The Diachrony of Ditransitives

Call for papers

Workshop description

Ditransitives are typically described as verbs with three arguments that encode the transfer of a Theme from an Agent to a Recipient: canonical ditransitives are, for instance, those denoting an event of possessive transfer (e.g., to give) or mental transfer (e.g., to teach). From a syntactic point of view, the two object arguments, Theme and Recipient, are expressed through different types of constructions across languages, which have been described also in terms of alignment patterns in typological perspective (cf., e.g., Dryer 1986, Siewierska 2003, Malchukov, Haspelmath & Comrie 2010, Haspelmath 2011).

While a huge amount of literature exists on ditransitives from a synchronic point of view and within different theoretical frameworks, diachronic issues related to these verbs have been not so widely investigated (in spite of many valuable contributions, such as, e.g., Barðdal 2007, de Cuypere 2015, Geleyn 2016 on Germanic).

Therefore, this workshop aims to explore ditransitives and the constructions to which they give rise across languages looking specifically at their behaviour and evolution over time, in order to shed light on the diachronic changes involving these verbs. The possible research questions that this topic raises include the following:

  • (i) In which directions ditransitives change from a semantic and syntactic point of view. In other words, is it possible to identify general developmental directions followed mostly by ditransitive verbs across languages?
  • (ii) To what extent diachronic variation in argument realization is reflected in the synchronic syntax of ditransitives.
  • (iii) How we may model the emergence and disappearance of ditransitive constructions in a given language (for instance, with regard to the so called double object construction).
  • (iv) Which factors play a major role in determining alignment types and alternations with ditransitives over time.
  • (v) Whether we may identify common diachronic paths in the substitution of morphological cases with prepositional strategies in the syntax of ditransitives.
  • (vi) How the semantic characteristics of specific classes of ditransitives influence their diachrony. For instance, which sub-categories of ditransitives, if any, are more prone to diachronic change, and along which paths of development?

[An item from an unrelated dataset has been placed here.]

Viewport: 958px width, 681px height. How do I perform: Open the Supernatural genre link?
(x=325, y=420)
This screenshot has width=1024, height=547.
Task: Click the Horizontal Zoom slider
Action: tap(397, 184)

The workshop invites abstracts related to the themes including, but not limited to, the lines of research emerging from the list above, and encourages submissions:

    • based on different theoretical models;
    • discussing new historical data in individual languages;
    • analyzing data from a comparative perspective;
    • following a corpus based approach;
    • providing qualitative and quantitative analyses.

Selected bibliography

  • Barðdal, Johanna. 2007. The Semantic and Lexical Range of the Ditransitive Construction in the History of (North) Germanic. In Functions of Language 14/1: 9-30.
  • Colleman, Timothy & Bernard de Clerck. 2011. Constructional semantics on the move: on semantic specialization in the English double object construction. In Cognitive Linguistics 22/1: 183-209.
  • de Cuypere, Ludovic. 2015. The Old English to-dative construction. In English Language and Linguistics 19/1: 1-26.
  • Dryer, Matthew S. 1986. Primary Objects, Secondary Objects, and Antidative. In Language 62/4: 808-845.
  • Geleyn, Tim. 2016. Syntactic variation and diachrony. The case of the Dutch dative alternation. In Corpus Linguistics and Linguistic Theory 13/1: 65-96.
  • Haspelmath, Martin. 2011. On S, A, P, T, and R as comparative concepts for alignment typology. In Linguistic Typology 15/3: 535-567.
  • von Heusinger, Klaus. Forthcoming. The diachronic development of Differential Object Marking in Spanish ditransitive constructions. In Ilja A. Seržant & Alena Witzlack-Makarevich (eds.), Diachrony of differential argument marking. Berlin: Language Science Press.
  • Malchukov, Andrej, Haspelmath, Martin & Bernard Comrie. 2010. Ditransitive constructions: a typological overview. In Andrej Malchukov, Martin Haspelmath & Bernard Comrie (eds.), Studies in Ditransitive Constructions. A Comparative Handbook, 1-64. Berlin: Mouton de Gruyter.
  • Siewierska, Anna. 2003. Person agreement and the determination of alignment. In Transactions of the Philological Society 101/2: 339-370.

Call for papers

Abstracts are invited for oral presentations (20 minutes plus 10 minutes for discussion). They should be at most 2 pages long (including examples and references) and should be submitted in both PDF and Word format by sending them to the organizing Committee (Chiara Fedriani and Maria Napoli Submissions should be anonymous. Please, include contact details (name, affiliation and email address) and the title of the submission in the body of the email. Abstracts will be reviewed anonymously by two members of the Scientific Committee.